<<<<
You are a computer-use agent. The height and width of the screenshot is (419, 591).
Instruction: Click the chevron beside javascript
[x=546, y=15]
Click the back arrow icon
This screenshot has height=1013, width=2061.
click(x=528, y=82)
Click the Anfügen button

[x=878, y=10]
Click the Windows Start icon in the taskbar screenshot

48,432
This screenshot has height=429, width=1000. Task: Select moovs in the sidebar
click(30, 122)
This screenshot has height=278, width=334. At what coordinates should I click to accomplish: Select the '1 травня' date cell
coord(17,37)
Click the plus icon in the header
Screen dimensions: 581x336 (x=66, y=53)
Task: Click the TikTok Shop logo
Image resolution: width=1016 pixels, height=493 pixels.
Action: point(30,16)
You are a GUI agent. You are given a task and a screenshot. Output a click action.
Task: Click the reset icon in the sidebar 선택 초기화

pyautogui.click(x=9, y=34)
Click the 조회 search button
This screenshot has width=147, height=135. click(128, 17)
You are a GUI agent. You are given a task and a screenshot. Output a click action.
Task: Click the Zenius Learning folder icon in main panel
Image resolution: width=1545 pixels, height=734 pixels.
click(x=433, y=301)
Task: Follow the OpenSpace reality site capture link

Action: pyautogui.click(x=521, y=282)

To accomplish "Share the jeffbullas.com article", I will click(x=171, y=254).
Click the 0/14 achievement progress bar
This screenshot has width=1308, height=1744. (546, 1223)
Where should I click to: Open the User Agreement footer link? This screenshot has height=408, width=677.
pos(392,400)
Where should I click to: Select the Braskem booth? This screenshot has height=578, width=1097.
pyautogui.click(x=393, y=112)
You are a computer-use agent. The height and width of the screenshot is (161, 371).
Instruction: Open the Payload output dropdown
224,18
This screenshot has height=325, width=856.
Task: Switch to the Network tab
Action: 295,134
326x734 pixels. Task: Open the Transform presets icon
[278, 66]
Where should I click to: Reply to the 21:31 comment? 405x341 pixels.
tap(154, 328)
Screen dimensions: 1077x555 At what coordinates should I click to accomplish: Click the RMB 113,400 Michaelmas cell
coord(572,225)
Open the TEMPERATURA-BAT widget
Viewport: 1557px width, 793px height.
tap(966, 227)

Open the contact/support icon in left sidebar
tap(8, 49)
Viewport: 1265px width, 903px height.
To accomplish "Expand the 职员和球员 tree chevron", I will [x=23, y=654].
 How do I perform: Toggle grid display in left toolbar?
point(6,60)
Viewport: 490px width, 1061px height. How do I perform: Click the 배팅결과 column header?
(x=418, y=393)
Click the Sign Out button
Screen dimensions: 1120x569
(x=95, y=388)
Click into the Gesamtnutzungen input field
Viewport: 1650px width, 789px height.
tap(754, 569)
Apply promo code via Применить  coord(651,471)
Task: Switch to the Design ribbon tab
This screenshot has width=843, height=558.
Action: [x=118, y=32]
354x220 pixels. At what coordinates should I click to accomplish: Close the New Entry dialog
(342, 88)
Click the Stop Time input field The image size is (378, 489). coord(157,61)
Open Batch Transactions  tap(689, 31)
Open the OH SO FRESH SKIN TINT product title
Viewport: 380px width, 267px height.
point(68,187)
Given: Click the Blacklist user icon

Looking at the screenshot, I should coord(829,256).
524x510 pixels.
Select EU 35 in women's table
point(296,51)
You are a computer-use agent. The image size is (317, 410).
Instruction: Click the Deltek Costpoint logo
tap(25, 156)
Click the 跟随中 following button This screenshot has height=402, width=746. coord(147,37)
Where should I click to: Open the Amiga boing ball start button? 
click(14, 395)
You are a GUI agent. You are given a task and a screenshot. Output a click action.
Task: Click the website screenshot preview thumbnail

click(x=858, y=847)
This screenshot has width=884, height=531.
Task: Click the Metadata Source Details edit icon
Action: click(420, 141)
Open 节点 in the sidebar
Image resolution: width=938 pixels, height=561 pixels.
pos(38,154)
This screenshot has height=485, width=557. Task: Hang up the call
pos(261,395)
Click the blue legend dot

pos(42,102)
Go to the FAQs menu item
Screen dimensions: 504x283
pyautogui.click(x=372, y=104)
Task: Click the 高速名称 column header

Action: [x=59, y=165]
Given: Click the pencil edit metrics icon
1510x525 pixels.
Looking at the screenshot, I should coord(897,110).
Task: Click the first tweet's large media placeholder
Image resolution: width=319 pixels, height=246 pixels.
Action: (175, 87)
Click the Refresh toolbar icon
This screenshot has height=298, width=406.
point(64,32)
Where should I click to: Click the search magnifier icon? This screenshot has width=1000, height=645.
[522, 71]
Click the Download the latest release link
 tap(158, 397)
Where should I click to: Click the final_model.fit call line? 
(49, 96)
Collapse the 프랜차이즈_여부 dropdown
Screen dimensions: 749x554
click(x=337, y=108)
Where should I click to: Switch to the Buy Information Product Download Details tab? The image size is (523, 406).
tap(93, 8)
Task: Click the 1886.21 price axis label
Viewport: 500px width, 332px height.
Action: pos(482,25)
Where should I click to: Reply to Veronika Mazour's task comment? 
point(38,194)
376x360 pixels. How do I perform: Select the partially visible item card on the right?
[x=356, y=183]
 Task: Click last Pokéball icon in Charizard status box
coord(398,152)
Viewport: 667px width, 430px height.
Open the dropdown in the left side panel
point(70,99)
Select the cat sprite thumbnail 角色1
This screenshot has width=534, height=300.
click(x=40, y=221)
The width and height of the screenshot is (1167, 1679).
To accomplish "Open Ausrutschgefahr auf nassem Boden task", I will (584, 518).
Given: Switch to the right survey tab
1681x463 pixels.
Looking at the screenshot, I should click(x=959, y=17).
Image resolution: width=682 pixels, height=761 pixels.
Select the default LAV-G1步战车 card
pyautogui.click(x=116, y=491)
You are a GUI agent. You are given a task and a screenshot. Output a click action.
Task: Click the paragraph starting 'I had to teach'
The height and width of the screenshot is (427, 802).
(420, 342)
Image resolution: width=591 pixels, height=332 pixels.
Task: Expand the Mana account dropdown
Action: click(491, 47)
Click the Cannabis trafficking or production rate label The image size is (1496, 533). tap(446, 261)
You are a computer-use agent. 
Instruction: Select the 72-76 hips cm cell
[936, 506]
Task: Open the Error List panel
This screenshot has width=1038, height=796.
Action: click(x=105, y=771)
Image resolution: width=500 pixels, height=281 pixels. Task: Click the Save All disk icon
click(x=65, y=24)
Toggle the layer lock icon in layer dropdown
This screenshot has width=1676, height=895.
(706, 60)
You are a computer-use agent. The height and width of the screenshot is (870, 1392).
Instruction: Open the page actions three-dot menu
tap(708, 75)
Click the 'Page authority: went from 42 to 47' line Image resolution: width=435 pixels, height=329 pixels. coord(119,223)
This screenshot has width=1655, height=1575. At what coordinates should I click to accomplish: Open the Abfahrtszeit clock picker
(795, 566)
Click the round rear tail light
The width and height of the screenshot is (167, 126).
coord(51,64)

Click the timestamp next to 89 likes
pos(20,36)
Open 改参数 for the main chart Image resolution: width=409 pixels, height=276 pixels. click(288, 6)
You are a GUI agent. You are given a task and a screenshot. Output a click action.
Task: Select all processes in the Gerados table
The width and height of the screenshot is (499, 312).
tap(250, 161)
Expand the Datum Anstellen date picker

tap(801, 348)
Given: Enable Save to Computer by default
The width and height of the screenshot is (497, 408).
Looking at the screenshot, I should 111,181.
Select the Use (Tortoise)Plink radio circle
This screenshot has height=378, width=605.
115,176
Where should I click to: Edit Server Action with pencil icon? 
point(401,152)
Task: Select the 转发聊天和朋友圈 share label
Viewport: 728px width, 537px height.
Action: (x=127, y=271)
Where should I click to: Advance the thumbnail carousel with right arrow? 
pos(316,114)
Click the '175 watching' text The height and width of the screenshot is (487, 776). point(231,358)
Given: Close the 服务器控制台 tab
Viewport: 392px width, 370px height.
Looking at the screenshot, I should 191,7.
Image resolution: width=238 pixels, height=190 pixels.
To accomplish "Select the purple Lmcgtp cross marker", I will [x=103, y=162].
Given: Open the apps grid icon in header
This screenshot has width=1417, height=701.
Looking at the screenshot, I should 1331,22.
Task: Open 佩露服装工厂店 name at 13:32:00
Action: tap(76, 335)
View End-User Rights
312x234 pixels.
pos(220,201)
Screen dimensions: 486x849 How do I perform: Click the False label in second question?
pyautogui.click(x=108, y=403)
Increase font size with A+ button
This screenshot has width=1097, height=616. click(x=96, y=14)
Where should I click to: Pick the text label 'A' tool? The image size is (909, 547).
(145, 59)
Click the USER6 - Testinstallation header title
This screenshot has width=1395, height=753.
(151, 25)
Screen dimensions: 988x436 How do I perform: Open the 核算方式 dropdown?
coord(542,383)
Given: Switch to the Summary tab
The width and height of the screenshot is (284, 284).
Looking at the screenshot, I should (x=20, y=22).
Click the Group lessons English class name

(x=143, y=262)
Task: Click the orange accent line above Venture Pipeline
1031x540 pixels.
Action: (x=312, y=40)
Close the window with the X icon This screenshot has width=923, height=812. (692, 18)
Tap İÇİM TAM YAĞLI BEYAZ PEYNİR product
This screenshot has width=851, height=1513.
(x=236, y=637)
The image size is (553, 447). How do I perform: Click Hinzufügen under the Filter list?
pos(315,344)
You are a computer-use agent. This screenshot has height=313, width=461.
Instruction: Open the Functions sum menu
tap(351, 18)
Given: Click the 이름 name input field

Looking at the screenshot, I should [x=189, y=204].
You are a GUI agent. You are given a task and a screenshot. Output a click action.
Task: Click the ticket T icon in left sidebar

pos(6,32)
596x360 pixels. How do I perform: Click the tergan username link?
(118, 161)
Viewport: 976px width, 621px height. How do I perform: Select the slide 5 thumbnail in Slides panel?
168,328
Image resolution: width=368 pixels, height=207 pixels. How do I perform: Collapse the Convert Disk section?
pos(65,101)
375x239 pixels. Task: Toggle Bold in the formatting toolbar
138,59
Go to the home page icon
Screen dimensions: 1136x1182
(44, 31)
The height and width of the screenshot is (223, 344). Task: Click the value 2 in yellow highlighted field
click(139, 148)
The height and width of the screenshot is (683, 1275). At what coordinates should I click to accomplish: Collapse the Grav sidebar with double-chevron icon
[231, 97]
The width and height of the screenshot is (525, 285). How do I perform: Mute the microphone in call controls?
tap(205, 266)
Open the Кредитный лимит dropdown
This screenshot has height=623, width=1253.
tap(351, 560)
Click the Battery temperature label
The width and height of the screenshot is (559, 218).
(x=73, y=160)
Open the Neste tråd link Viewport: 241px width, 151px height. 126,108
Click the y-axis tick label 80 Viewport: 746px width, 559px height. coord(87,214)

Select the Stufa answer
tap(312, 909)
>>>>
◆ Instructions for the task:
Reproduce only the lines above, starting at the line with "Select the default LAV-G1步战车 card" and ending at the line with "Click the 'Page", exactly as written.

◆ Response to the task:
Select the default LAV-G1步战车 card
pyautogui.click(x=116, y=491)
You are a GUI agent. You are given a task and a screenshot. Output a click action.
Task: Click the paragraph starting 'I had to teach'
The height and width of the screenshot is (427, 802).
(420, 342)
Image resolution: width=591 pixels, height=332 pixels.
Task: Expand the Mana account dropdown
Action: click(491, 47)
Click the Cannabis trafficking or production rate label The image size is (1496, 533). tap(446, 261)
You are a computer-use agent. 
Instruction: Select the 72-76 hips cm cell
[936, 506]
Task: Open the Error List panel
This screenshot has width=1038, height=796.
Action: click(x=105, y=771)
Image resolution: width=500 pixels, height=281 pixels. Task: Click the Save All disk icon
click(x=65, y=24)
Toggle the layer lock icon in layer dropdown
This screenshot has width=1676, height=895.
(706, 60)
You are a computer-use agent. The height and width of the screenshot is (870, 1392).
Instruction: Open the page actions three-dot menu
tap(708, 75)
Click the 'Page authority: went from 42 to 47' line Image resolution: width=435 pixels, height=329 pixels. coord(119,223)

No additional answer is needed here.